Два других акмеиста – Нарбут и Зенкевич – рано бросили поэзию. Нарбут, породистый хохол, наивно циничный и озорной, как и полагается украинцу, очень любил О.М. Я видела, как радостно вспыхивают его глаза, когда к нему в директорский кабинет в издательстве «Зиф» входил О.М. В двадцатые годы он был партийным монахом, ни за что не хотел пользоваться никакими привилегиями, отказался от полагающейся ему машины, предпочитая висеть на поручнях переполненных до ужаса московских трамваев. Его предпринимательский дух находил отраду только в «Зифе» – издательстве, которое он принял совершенно нищим и в несколько лет неслыханно обогатил. Ему хотелось поставить его на американскую ногу – чтобы оно было прибыльное, коммерческое, с зазывающими обложками, сенсациями и бестселлерами. У него был размах настоящего предпринимателя и украинское озорство, толкавшее его на дурацкие поступки: он описал, например, мебель у своего хорошего знакомого Асеева за неотработанный аванс и торговался со всеми авторами, включая О.М., за каждую копейку. Сам же он потом признавался, что эта торговля велась из любви к искусству: авторские гонорары в ту эпоху были так ничтожны, что совершенно не отражались на калькуляции книги.

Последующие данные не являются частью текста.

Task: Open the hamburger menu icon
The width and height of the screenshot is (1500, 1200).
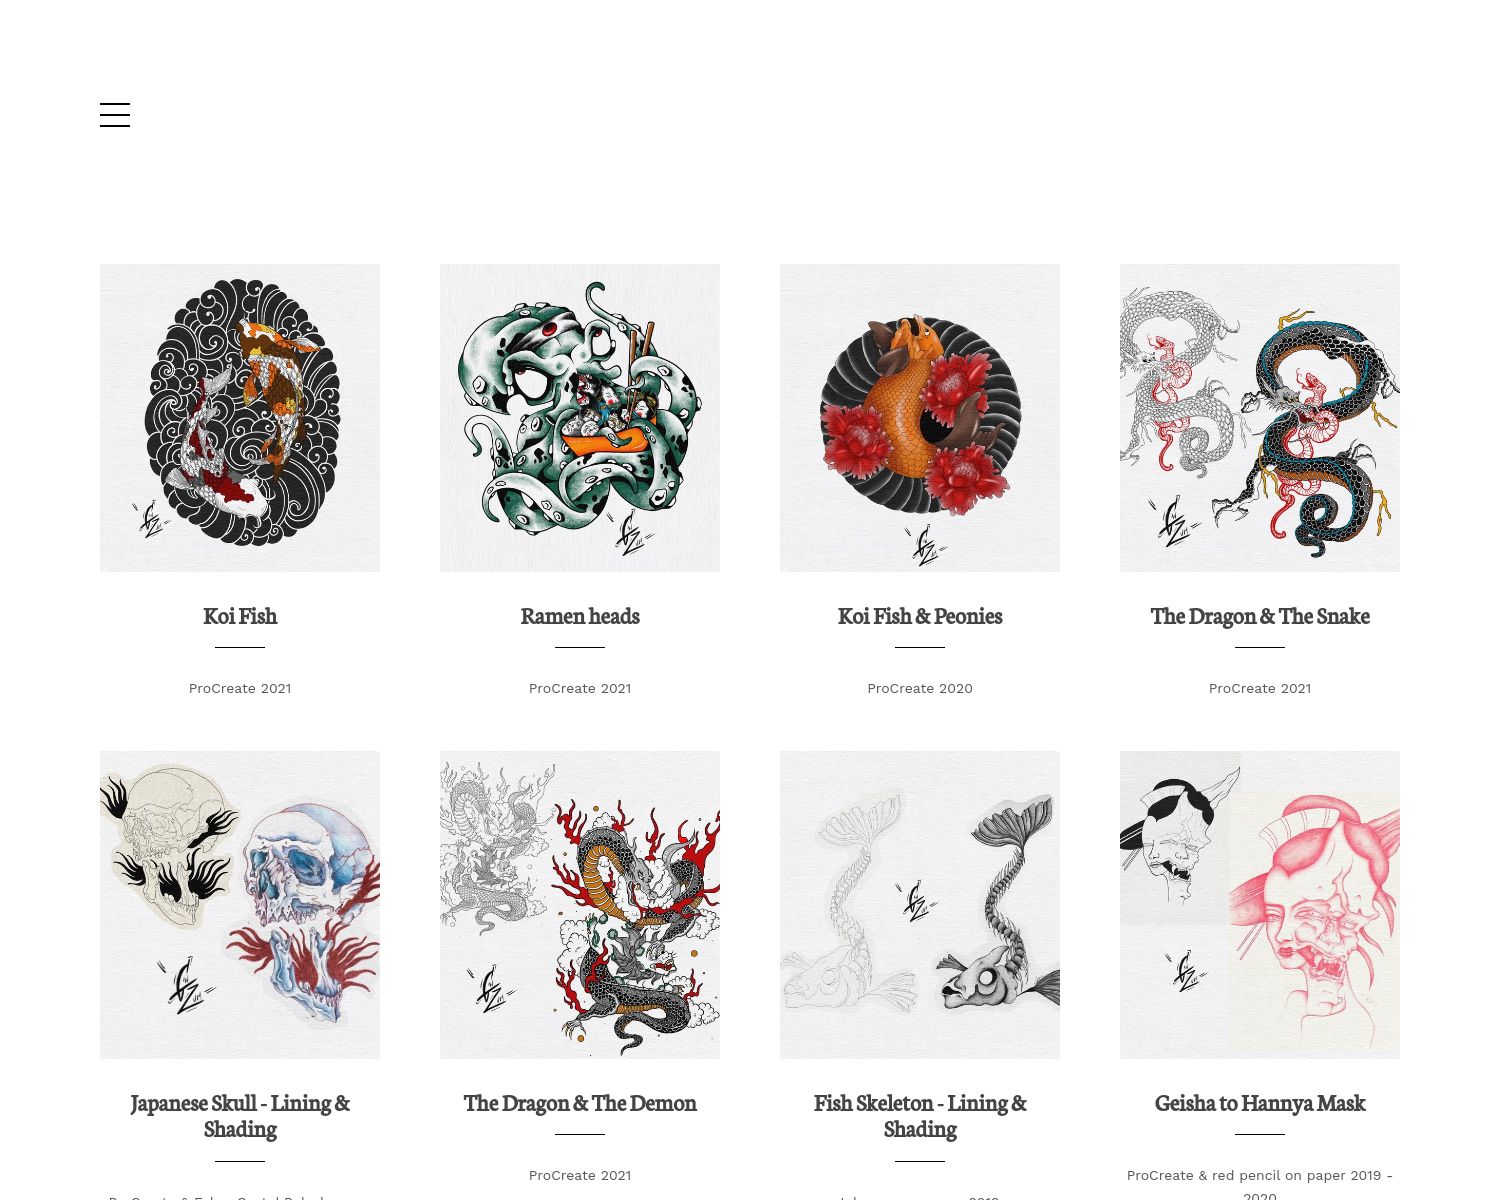Action: click(115, 115)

В 1927 году его с треском выкинули из партии. Кажется, под ним подрыл землю Воронский, поддерживавший «попутчиков», а Нарбут делал ставку на «усачей», составивших кадры Раппа. В самом этом занятии заметен изрядный, хотя и добродушный цинизм. Какое было дело Нарбуту – шестому акмеисту – до романов и повестей, которые он издавал? Его просто развлекала коммерческая и политическая игра и странная власть над аппаратом «Зифа», где он удивительно подобрал целую кунсткамеру служащих, почтительных, раболепных, рыжих, коротконогих, смирных, наглых, но всегда почтительно выполнявших его волю и взбунтовавшихся против него только после его падения. О.М. они считали креатурой Нарбута и, как только он пал, всей оравой обрушились и на него.
Нарбут хотя и своеобразно, но всё же переболел опасной болезнью воли к власти – на помещицко-украинский лад: веселый паныч, что тешится со своими гончими. Излечился он от этой болезни только после падения и тогда снова заговорил о поэзии на уровне приблизительно таких вопросов: «Осип, что ты думаешь о научной поэзии? Ведь это как раз то, что сейчас нужно…» или: «Побольше бы инициативы дали – может, что и вышло б! Ведь поэт – это изобретатель, правда, Осип?»
Зенкевич в этом отношении чист, как стеклышко. Он так тихо служил при Нарбуте, что никто об их старинной дружбе даже не подозревал. Во всяком случае ему удалось вовремя улизнуть и избежать всякой травли. Зенкевич, вероятно, никому не сделал ничего хорошего, но он безусловно никому не причинил зла. В нем было тяжелое саратовское добродушие, тихость и осторожность, всосанные с молоком матери или полученные вместе с генами мелких чиновников приволжских провинций, внешняя вялая мягкость и трогательная привязанность к своему акмеистическому прошлому.
Когда А.А. вздумала восстановить все события акмеистической деятельности, она призвала на помощь Зенкевича, и он оказался превосходной справочной инстанцией. В последние годы они часто встречались, и Зенкевич служил живой летописью событий, происходивших за полвека до этого. Все промежуточные события он не помнит и, в сущности, ими не интересуется.